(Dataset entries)
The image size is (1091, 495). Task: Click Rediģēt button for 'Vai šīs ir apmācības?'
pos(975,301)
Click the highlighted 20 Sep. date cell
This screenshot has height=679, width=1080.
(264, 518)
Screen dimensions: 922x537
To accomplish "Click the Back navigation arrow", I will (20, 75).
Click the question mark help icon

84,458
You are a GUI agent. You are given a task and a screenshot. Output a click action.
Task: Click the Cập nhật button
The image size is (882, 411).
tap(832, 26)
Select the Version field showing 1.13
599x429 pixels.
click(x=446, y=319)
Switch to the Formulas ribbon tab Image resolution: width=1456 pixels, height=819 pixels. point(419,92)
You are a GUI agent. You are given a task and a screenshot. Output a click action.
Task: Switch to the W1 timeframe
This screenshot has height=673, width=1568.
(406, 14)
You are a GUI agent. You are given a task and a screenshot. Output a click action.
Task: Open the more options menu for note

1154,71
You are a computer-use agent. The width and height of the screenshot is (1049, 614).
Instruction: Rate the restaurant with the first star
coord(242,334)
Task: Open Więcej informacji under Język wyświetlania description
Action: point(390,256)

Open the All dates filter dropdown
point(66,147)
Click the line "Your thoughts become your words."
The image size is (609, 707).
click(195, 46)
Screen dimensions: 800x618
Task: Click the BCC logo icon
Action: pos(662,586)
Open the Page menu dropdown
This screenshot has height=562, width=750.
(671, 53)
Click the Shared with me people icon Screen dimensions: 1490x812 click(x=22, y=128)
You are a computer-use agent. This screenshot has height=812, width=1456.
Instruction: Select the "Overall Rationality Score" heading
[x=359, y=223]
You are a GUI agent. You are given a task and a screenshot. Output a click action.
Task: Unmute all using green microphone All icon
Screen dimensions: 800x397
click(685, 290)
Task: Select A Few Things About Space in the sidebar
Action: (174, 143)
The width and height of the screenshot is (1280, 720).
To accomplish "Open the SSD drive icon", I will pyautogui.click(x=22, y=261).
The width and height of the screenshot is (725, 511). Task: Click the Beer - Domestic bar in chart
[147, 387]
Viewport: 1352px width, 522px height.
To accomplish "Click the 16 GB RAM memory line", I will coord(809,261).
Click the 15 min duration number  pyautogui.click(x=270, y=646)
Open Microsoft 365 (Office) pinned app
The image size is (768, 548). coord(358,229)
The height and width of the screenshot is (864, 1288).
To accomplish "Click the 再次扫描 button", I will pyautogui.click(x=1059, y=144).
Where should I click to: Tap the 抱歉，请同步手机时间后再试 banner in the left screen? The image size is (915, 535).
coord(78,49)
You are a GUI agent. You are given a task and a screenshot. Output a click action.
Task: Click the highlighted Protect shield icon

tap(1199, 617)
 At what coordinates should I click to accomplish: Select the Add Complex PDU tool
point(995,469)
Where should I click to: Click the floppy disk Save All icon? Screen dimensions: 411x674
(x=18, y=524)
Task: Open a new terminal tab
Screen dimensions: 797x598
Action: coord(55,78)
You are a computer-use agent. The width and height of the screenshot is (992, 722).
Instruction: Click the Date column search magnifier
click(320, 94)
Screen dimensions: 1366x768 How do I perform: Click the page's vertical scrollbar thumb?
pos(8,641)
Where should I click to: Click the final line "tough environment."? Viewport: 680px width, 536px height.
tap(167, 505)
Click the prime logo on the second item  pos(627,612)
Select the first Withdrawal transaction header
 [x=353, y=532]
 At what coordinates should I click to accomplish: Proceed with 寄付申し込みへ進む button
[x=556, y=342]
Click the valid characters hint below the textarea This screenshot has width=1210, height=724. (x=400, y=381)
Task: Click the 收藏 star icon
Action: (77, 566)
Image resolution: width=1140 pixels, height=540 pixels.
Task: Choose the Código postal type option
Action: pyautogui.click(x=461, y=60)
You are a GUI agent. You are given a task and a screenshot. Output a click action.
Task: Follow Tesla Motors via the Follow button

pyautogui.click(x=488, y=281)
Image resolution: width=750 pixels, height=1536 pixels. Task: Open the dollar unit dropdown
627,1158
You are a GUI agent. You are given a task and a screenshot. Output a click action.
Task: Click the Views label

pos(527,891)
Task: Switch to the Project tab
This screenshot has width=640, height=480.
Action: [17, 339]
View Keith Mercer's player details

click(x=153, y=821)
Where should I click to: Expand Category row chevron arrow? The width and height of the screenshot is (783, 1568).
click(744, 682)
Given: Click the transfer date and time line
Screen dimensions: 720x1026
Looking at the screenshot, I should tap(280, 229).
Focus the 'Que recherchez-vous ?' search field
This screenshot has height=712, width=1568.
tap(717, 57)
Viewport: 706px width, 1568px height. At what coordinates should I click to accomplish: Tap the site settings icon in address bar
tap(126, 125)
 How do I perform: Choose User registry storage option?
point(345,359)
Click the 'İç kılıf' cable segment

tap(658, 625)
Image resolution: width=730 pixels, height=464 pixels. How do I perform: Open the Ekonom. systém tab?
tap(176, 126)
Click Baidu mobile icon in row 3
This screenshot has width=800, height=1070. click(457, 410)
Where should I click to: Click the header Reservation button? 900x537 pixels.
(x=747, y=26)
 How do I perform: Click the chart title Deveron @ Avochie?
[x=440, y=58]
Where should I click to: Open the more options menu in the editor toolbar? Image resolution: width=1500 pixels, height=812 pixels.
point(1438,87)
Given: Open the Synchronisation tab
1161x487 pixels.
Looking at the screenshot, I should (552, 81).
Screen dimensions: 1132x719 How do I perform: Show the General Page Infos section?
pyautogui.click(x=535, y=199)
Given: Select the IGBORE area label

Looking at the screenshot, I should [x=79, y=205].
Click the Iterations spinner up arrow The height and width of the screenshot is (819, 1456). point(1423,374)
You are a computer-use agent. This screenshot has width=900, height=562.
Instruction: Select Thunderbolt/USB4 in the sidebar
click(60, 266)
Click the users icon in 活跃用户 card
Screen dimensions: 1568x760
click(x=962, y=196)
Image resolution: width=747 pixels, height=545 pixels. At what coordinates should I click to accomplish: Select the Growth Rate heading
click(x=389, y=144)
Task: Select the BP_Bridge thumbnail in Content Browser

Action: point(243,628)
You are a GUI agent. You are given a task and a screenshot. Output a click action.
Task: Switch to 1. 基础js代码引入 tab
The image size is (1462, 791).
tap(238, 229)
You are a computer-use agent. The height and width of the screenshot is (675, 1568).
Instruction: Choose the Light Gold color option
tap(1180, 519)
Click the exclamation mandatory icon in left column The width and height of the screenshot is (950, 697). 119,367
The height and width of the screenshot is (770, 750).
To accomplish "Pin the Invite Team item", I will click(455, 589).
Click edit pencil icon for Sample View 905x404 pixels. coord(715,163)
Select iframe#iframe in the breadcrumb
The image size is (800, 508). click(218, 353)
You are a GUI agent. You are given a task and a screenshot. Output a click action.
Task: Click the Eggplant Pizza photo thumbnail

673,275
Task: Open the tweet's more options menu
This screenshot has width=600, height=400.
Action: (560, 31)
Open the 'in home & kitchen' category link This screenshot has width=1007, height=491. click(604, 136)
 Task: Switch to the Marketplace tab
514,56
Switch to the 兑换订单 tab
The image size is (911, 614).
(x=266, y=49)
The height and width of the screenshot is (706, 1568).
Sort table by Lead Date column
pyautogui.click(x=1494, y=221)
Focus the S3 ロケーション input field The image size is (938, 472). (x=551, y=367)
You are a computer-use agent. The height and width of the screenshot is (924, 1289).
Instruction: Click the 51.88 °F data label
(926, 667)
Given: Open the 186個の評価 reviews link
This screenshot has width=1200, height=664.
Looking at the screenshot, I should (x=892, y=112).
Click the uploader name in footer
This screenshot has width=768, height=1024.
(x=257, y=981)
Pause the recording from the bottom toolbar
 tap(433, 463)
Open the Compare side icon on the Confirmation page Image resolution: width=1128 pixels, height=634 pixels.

= EXERCISE INSTRUCTIONS =
Please make an exact copy of each record.

= ANSWER SPACE =
The image size is (1091, 495). Task: Click Rediģēt button for 'Vai šīs ir apmācības?'
pos(975,301)
Click the highlighted 20 Sep. date cell
This screenshot has height=679, width=1080.
(264, 518)
Screen dimensions: 922x537
To accomplish "Click the Back navigation arrow", I will (20, 75).
Click the question mark help icon

84,458
You are a GUI agent. You are given a task and a screenshot. Output a click action.
Task: Click the Cập nhật button
The image size is (882, 411).
tap(832, 26)
Select the Version field showing 1.13
599x429 pixels.
click(x=446, y=319)
Switch to the Formulas ribbon tab Image resolution: width=1456 pixels, height=819 pixels. point(419,92)
You are a GUI agent. You are given a task and a screenshot. Output a click action.
Task: Switch to the W1 timeframe
This screenshot has height=673, width=1568.
(406, 14)
You are a GUI agent. You are given a task and a screenshot. Output a click action.
Task: Open the more options menu for note

1154,71
You are a computer-use agent. The width and height of the screenshot is (1049, 614).
Instruction: Rate the restaurant with the first star
coord(242,334)
Task: Open Więcej informacji under Język wyświetlania description
Action: point(390,256)

Open the All dates filter dropdown
point(66,147)
Click the line "Your thoughts become your words."
The image size is (609, 707).
click(195, 46)
Screen dimensions: 800x618
Task: Click the BCC logo icon
Action: pos(662,586)
Open the Page menu dropdown
This screenshot has height=562, width=750.
(671, 53)
Click the Shared with me people icon Screen dimensions: 1490x812 click(x=22, y=128)
You are a computer-use agent. This screenshot has height=812, width=1456.
Instruction: Select the "Overall Rationality Score" heading
[x=359, y=223]
You are a GUI agent. You are given a task and a screenshot. Output a click action.
Task: Unmute all using green microphone All icon
Screen dimensions: 800x397
click(685, 290)
Task: Select A Few Things About Space in the sidebar
Action: (174, 143)
The width and height of the screenshot is (1280, 720).
To accomplish "Open the SSD drive icon", I will pyautogui.click(x=22, y=261).
The width and height of the screenshot is (725, 511). Task: Click the Beer - Domestic bar in chart
[147, 387]
Viewport: 1352px width, 522px height.
To accomplish "Click the 16 GB RAM memory line", I will coord(809,261).
Click the 15 min duration number  pyautogui.click(x=270, y=646)
Open Microsoft 365 (Office) pinned app
The image size is (768, 548). coord(358,229)
The height and width of the screenshot is (864, 1288).
To accomplish "Click the 再次扫描 button", I will pyautogui.click(x=1059, y=144).
Where should I click to: Tap the 抱歉，请同步手机时间后再试 banner in the left screen? The image size is (915, 535).
coord(78,49)
You are a GUI agent. You are given a task and a screenshot. Output a click action.
Task: Click the highlighted Protect shield icon

tap(1199, 617)
 At what coordinates should I click to accomplish: Select the Add Complex PDU tool
point(995,469)
Where should I click to: Click the floppy disk Save All icon? Screen dimensions: 411x674
(x=18, y=524)
Task: Open a new terminal tab
Screen dimensions: 797x598
Action: coord(55,78)
You are a computer-use agent. The width and height of the screenshot is (992, 722).
Instruction: Click the Date column search magnifier
click(320, 94)
Screen dimensions: 1366x768 How do I perform: Click the page's vertical scrollbar thumb?
pos(8,641)
Where should I click to: Click the final line "tough environment."? Viewport: 680px width, 536px height.
tap(167, 505)
Click the prime logo on the second item  pos(627,612)
Select the first Withdrawal transaction header
 [x=353, y=532]
 At what coordinates should I click to accomplish: Proceed with 寄付申し込みへ進む button
[x=556, y=342]
Click the valid characters hint below the textarea This screenshot has width=1210, height=724. (x=400, y=381)
Task: Click the 收藏 star icon
Action: (77, 566)
Image resolution: width=1140 pixels, height=540 pixels.
Task: Choose the Código postal type option
Action: pyautogui.click(x=461, y=60)
You are a GUI agent. You are given a task and a screenshot. Output a click action.
Task: Follow Tesla Motors via the Follow button

pyautogui.click(x=488, y=281)
Image resolution: width=750 pixels, height=1536 pixels. Task: Open the dollar unit dropdown
627,1158
You are a GUI agent. You are given a task and a screenshot. Output a click action.
Task: Click the Views label

pos(527,891)
Task: Switch to the Project tab
This screenshot has width=640, height=480.
Action: [17, 339]
View Keith Mercer's player details

click(x=153, y=821)
Where should I click to: Expand Category row chevron arrow? The width and height of the screenshot is (783, 1568).
click(744, 682)
Given: Click the transfer date and time line
Screen dimensions: 720x1026
Looking at the screenshot, I should tap(280, 229).
Focus the 'Que recherchez-vous ?' search field
This screenshot has height=712, width=1568.
tap(717, 57)
Viewport: 706px width, 1568px height. At what coordinates should I click to accomplish: Tap the site settings icon in address bar
tap(126, 125)
 How do I perform: Choose User registry storage option?
point(345,359)
Click the 'İç kılıf' cable segment

tap(658, 625)
Image resolution: width=730 pixels, height=464 pixels. How do I perform: Open the Ekonom. systém tab?
tap(176, 126)
Click Baidu mobile icon in row 3
This screenshot has width=800, height=1070. click(457, 410)
Where should I click to: Click the header Reservation button? 900x537 pixels.
(x=747, y=26)
 How do I perform: Click the chart title Deveron @ Avochie?
[x=440, y=58]
Where should I click to: Open the more options menu in the editor toolbar? Image resolution: width=1500 pixels, height=812 pixels.
point(1438,87)
Given: Open the Synchronisation tab
1161x487 pixels.
Looking at the screenshot, I should (552, 81).
Screen dimensions: 1132x719 How do I perform: Show the General Page Infos section?
pyautogui.click(x=535, y=199)
Given: Select the IGBORE area label

Looking at the screenshot, I should [x=79, y=205].
Click the Iterations spinner up arrow The height and width of the screenshot is (819, 1456). point(1423,374)
You are a computer-use agent. This screenshot has width=900, height=562.
Instruction: Select Thunderbolt/USB4 in the sidebar
click(60, 266)
Click the users icon in 活跃用户 card
Screen dimensions: 1568x760
click(x=962, y=196)
Image resolution: width=747 pixels, height=545 pixels. At what coordinates should I click to accomplish: Select the Growth Rate heading
click(x=389, y=144)
Task: Select the BP_Bridge thumbnail in Content Browser

Action: point(243,628)
You are a GUI agent. You are given a task and a screenshot. Output a click action.
Task: Switch to 1. 基础js代码引入 tab
The image size is (1462, 791).
tap(238, 229)
You are a computer-use agent. The height and width of the screenshot is (675, 1568).
Instruction: Choose the Light Gold color option
tap(1180, 519)
Click the exclamation mandatory icon in left column The width and height of the screenshot is (950, 697). 119,367
The height and width of the screenshot is (770, 750).
To accomplish "Pin the Invite Team item", I will click(455, 589).
Click edit pencil icon for Sample View 905x404 pixels. coord(715,163)
Select iframe#iframe in the breadcrumb
The image size is (800, 508). click(218, 353)
You are a GUI agent. You are given a task and a screenshot. Output a click action.
Task: Click the Eggplant Pizza photo thumbnail

673,275
Task: Open the tweet's more options menu
This screenshot has width=600, height=400.
Action: (560, 31)
Open the 'in home & kitchen' category link This screenshot has width=1007, height=491. click(604, 136)
 Task: Switch to the Marketplace tab
514,56
Switch to the 兑换订单 tab
The image size is (911, 614).
(x=266, y=49)
The height and width of the screenshot is (706, 1568).
Sort table by Lead Date column
pyautogui.click(x=1494, y=221)
Focus the S3 ロケーション input field The image size is (938, 472). (x=551, y=367)
You are a computer-use agent. The height and width of the screenshot is (924, 1289).
Instruction: Click the 51.88 °F data label
(926, 667)
Given: Open the 186個の評価 reviews link
This screenshot has width=1200, height=664.
Looking at the screenshot, I should (x=892, y=112).
Click the uploader name in footer
This screenshot has width=768, height=1024.
(x=257, y=981)
Pause the recording from the bottom toolbar
 tap(433, 463)
Open the Compare side icon on the Confirmation page Image resolution: width=1128 pixels, height=634 pixels.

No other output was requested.